Bonnet Carre Spillway

Water from the Bonnet Carre Spillway is devastating the Mississippi Sound without benefit to its citizens, Coastal authories said in a meeting Tuesday (May 28).

The leaders came together in Biloxi to learn how the fresh water impacts the sound and brainstorm solutions to protect their coast.

Surveys show high oyster deaths, according to Rick Burris, the deputy director of Marine Fisheries within the Mississippi Department of Marine Resources. Burris said there has been a 50 percent mortality rate, "across all reefs."

Dolphins and endangered sea turtles have been harmed as well. Moby Solangi, president and executive director of the Institute of Marine Mammal Studies, said the freshwater from the spillway has damaged the saltwater animals' skin and resulted in numerous deaths.

"You have these animals that we have seen on the beaches with their skin peeling off, sores on their bodies," Solangi said.

The entire ecosystem of the Mississippi Sound is in danger, according to officials like Jill Hendon, director of marine fisheries for the Mississippi Department of Marine Resources. "When you kill, or when things in the sediment die off, that's the basis of our food chain," Hendon said.

According to experts, salinity -- salt -- levels in the sound are usually in the high teen parts per million. Oysters for example, need at least ten parts per million to survive, but ever since the spillway opened over two months ago, the salt levels have been much lower, Burris said.

"It's been at one or below one since probably the first of March," Burris said.

With the second opening of the Bonnet Carre Spillway in one year, and high river levels in other rivers contributing, more freshwater leaders along the coast worry.

Joe Jewell is the office director of marine fisheries for Mississippi Department of Marine Resources. He said the effect from the devastation here will reach much further than the sound.

"Most of the major commercial and recreational species had some part of their juvenile life tied to the Mississippi Sound and the estuary systems in the Mississippi Sound," Jewell said. "When those are impacted adversely, as freshwater does, it effects their life cycles for generations to come. So, we are facing significant impacts to all of our marine resources."
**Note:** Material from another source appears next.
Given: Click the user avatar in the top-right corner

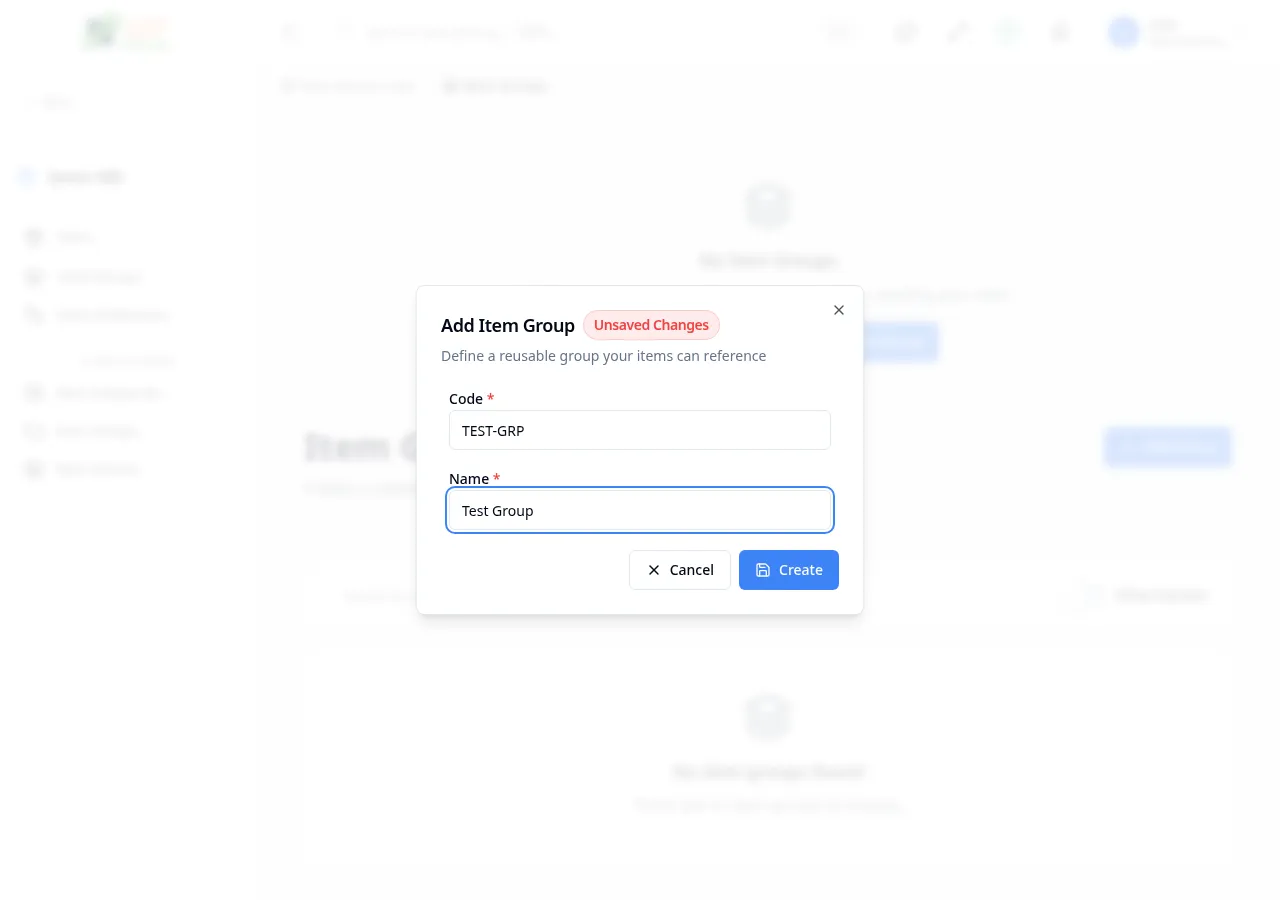Looking at the screenshot, I should coord(1123,32).
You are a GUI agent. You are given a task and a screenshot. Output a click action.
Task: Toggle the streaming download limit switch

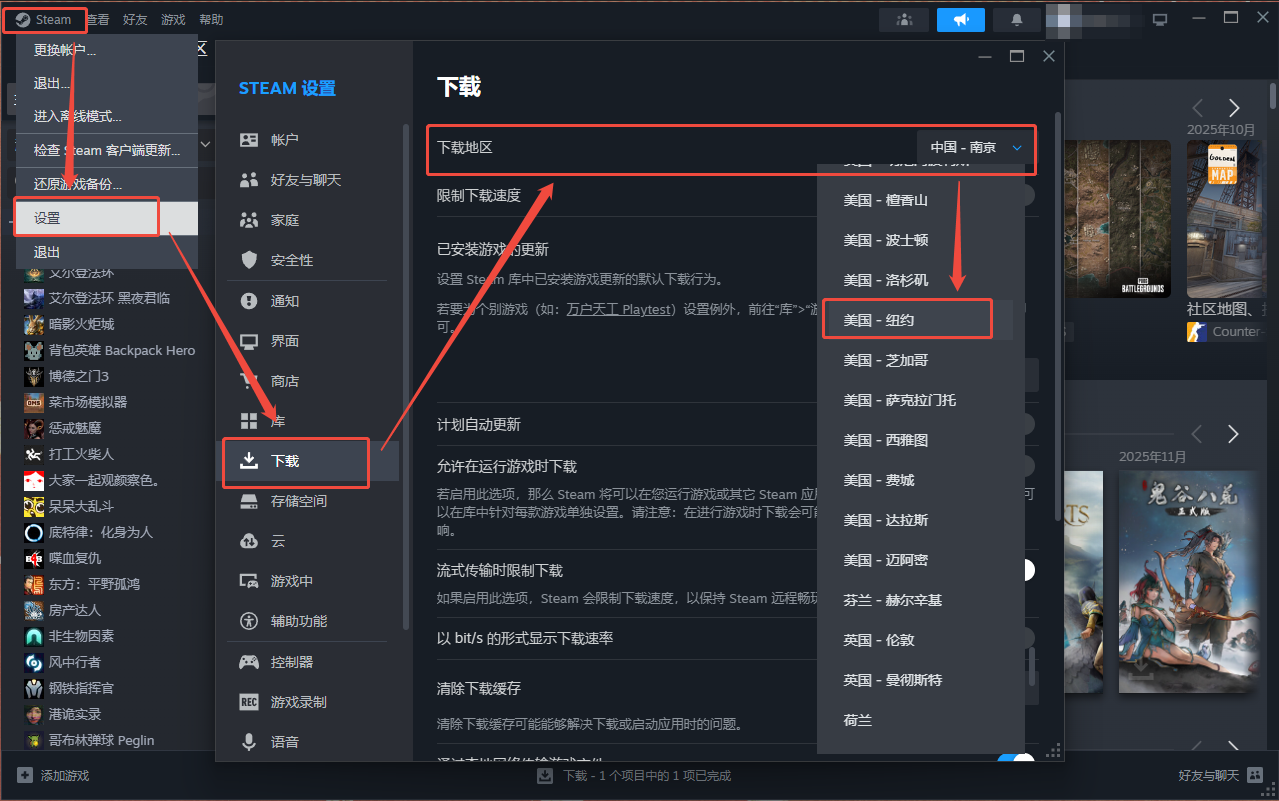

And although the water coming into the sound from the spillway is "fresh," Solangi said it is far from clean.

"We call it freshwater. It is river water. It contains all sorts of pollutants, insecticides, pesticides," Solangi said.

Waveland Mayor Mike Smith asked if the Spillway could drain anywhere else.
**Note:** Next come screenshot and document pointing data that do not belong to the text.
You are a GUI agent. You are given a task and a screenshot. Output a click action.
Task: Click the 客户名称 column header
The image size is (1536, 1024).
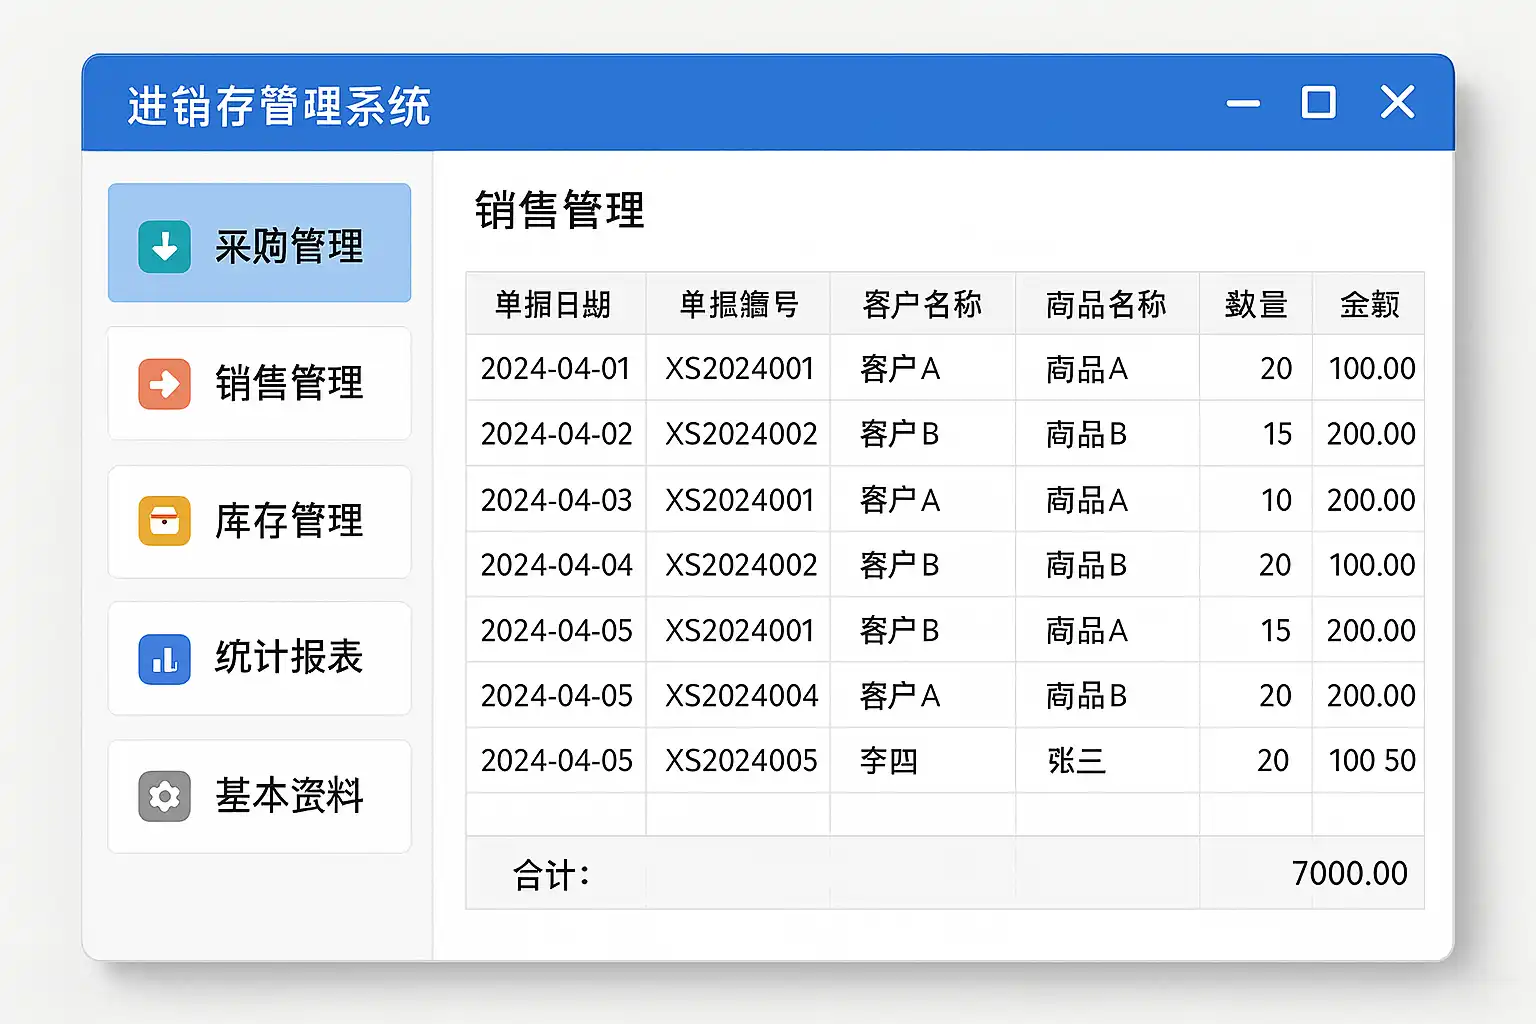click(922, 304)
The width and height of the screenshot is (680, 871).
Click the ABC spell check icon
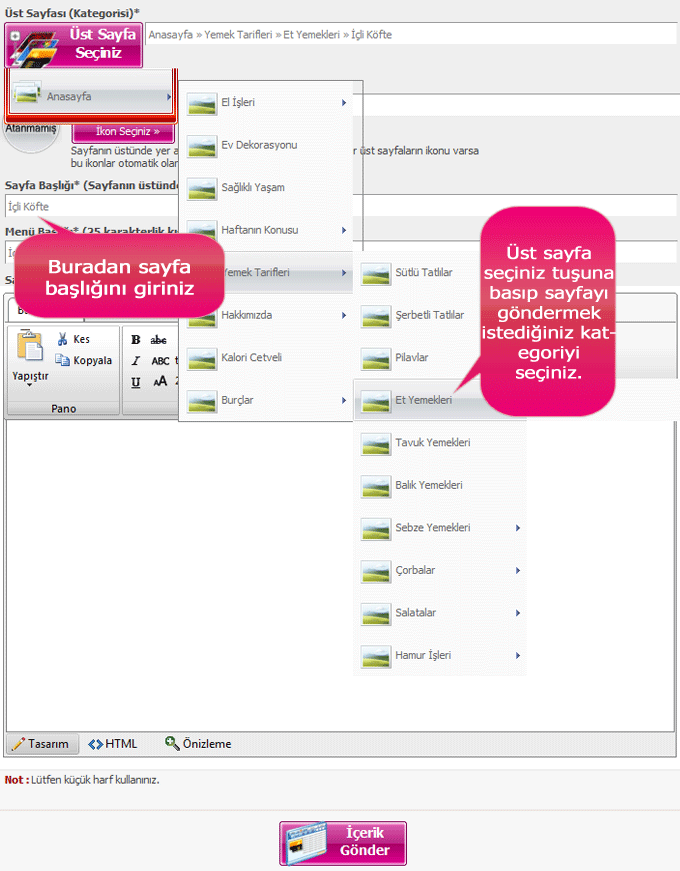[160, 361]
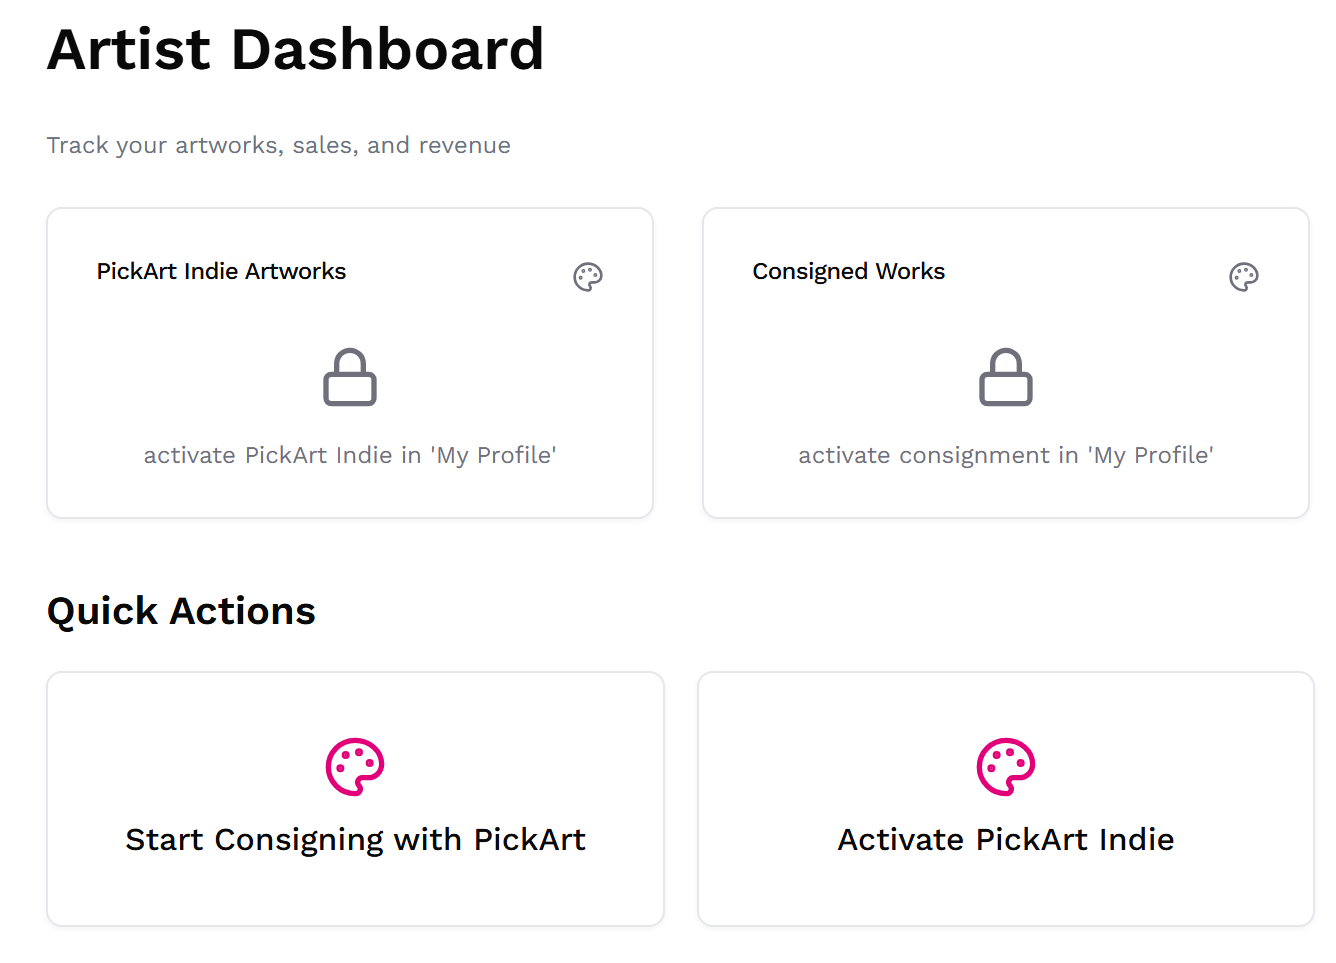Click the Quick Actions section heading
Screen dimensions: 1336x963
tap(181, 611)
"This problem is not going to go away, it's going to get worse, and [this] scared me to death," Smith said. "The Mississippi River is a long river. Are there other diversion points coming down that we can release that water?"

However, there's likely little to be done this time around.
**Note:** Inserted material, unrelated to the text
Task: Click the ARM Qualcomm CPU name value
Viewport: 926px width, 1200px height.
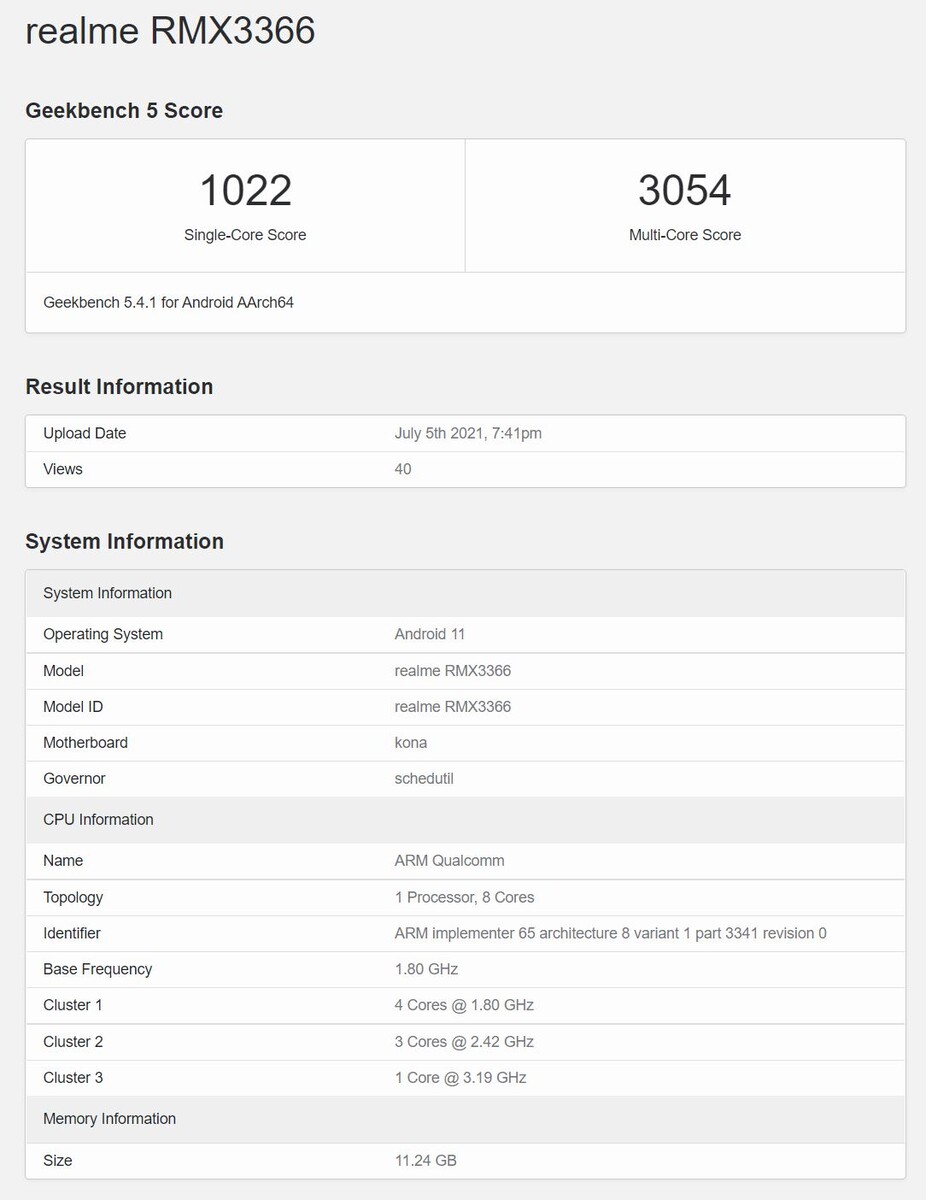Action: [449, 860]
Rusty Anderson, a councilman for Gautier, Miss. called attention to the main reason the spillway is open.

"Right now it's about protecting the city of New Orleans," Anderson said. "The water is close to going over the levee down there, and that's the reason they opened that spillway, and it's going to continue because they are not going to let that city flood."

Now, the group of coastal leaders is pushing for serious planning in order to minimize the situation in future floods.

"We're discussing options to move forward," Jewell said. "We all recognize the way we are doing it now is not working. To manage a system that was built in the 1920s and 30s by modern day environmental conditions, it's just not going to work."

The group decided to form a committee to get support in the state capital of Jackson, and eventually Congress, pushing to reform the Mississippi River flow structure in hopes that future floods would have a less traumatic impact on the state's marine resources.